With thousands of Chicago Public Schools students prepping for their return to the classroom next month, community organizations across the city are working to make sure those students are able to travel safely to and from school each day.
For the seventh year in a row, children and teens will be guided along their daily commute by Safe Passage workers – local residents hired out through community vendors by CPS to keep watch over students as they walk to school in the morning and back home in the afternoon.
“That coordination is unlike any I have seen in any other school district, and I have spoken with others,” CPS Chief of Safety and Security Jadine Chou said.
“It works well for us in Chicago because we do have these community-based neighborhoods where people know each other, and we capitalize on that, where people want to work with each other to make sure our children are safe. I think that relationship is special here, and it’s one we’re very proud of.”
The district says there will be approximately 1,200 workers hired into the program for the 2016-17 school year. Safe Passage routes will also be added to two new schools this year – the new Dyett High School on the city's South Side and Al Raby High School on the West Side – bringing its total to 140 schools and more than 75,000 students served districtwide.
Chou began her current role with CPS in 2011. Since then, the district has added more than 100 schools into the Safe Passage program.
“We actually started off with just one school, Kelly High School, over six years ago now, and it has created a significant impact and the violence has definitely decreased around the area,” said Mariela Estrada, director of organization for the Brighton Park Neighborhood Council, one of 22 community-based vendors involved in the Safe Passage program.
Estrada’s organization has since added service routes to a half-dozen additional schools around Brighton and Gage parks on the Southwest Side of the city.
Each organization has its own hiring process, but Estrada said her group focuses on working with parents in the community who will be more invested in seeing their kids make it to and from school safely.

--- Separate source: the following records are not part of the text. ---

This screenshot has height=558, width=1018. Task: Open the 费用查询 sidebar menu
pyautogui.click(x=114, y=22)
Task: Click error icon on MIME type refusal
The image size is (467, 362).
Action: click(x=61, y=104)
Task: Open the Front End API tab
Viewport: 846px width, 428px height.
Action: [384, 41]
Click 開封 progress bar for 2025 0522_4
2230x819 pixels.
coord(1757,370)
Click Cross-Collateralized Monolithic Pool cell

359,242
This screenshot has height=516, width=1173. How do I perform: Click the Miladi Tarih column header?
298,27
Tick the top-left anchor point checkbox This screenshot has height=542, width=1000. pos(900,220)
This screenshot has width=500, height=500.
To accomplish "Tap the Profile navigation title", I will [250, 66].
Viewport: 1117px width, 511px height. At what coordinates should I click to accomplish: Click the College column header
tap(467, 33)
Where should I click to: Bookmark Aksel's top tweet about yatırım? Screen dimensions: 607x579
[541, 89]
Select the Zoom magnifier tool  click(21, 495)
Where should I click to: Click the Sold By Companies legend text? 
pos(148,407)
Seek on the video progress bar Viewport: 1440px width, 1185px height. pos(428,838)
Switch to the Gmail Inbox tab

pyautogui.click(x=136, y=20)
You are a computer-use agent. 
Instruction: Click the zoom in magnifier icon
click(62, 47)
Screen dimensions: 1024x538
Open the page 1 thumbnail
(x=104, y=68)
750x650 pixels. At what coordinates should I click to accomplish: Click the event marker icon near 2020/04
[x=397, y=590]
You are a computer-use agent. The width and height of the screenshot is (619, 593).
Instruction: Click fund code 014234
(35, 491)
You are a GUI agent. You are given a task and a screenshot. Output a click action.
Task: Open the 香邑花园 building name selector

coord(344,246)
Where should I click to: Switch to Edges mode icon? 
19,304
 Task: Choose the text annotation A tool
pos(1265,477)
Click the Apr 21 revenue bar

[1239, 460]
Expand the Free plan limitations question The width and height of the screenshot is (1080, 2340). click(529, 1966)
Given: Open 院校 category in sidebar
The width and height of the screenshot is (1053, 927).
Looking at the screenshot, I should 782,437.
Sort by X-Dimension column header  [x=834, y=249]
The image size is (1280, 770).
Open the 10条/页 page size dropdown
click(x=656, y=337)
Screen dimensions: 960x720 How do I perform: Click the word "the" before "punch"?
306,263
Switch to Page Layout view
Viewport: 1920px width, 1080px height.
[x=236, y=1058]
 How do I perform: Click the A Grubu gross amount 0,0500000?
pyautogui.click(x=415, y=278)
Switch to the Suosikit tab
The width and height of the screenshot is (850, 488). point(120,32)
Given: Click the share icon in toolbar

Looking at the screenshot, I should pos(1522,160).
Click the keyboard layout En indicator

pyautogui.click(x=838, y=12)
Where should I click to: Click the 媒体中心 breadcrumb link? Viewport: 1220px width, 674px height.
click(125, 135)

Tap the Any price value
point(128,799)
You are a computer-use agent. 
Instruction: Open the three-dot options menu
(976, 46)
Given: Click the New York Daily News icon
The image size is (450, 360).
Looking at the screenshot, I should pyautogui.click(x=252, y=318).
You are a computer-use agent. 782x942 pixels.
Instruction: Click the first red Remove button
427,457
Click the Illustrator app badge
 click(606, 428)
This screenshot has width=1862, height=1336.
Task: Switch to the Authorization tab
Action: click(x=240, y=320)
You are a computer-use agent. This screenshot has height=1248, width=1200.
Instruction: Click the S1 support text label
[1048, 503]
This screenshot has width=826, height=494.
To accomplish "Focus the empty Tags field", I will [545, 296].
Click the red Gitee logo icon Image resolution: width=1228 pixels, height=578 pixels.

That investment paid off early on in 2011 when Estrada’s workers in Brighton Park were able to stop a sexual predator who had been following a student. The suspect was arrested and taken to trial, where Estrada said her workers were able to testify in court about what they saw.
“So that was one of our big successes,” she said. “Over the years we’ve been able to prevent incidents from escalating, especially when it has to do with gang issues.”
CPS claims there have been no major incidents involving students on Safe Passage routes during the program’s operational hours. If a dangerous situation does break out, Chou said workers are given instructions on varying levels of intervention.
“The whole idea in the training for the workers is behind being proactive,” she said. “We call it the ‘nosy neighbor,’ and if there are situations, for example if you see two young people who are getting into a little bit of a deep conversation, we train them on de-escalation so Safe Passage workers can intervene and try to de-escalate before it becomes a serious incident.”
Workers are also in contact with Chicago police, local school sergeants and the CPS student safety center in the event a criminal situation does break out.
“It works well for us in Chicago because we have these community-based neighborhoods where people know each other. I think that relationship is special, and it’s one we’re very proud of.”
–Jadine Chou, CPS
The district says it has budgeted nearly $18 million for the program this school year – a flat total from last year, but more than double the amount CPS devoted to Safe Passage just three years ago.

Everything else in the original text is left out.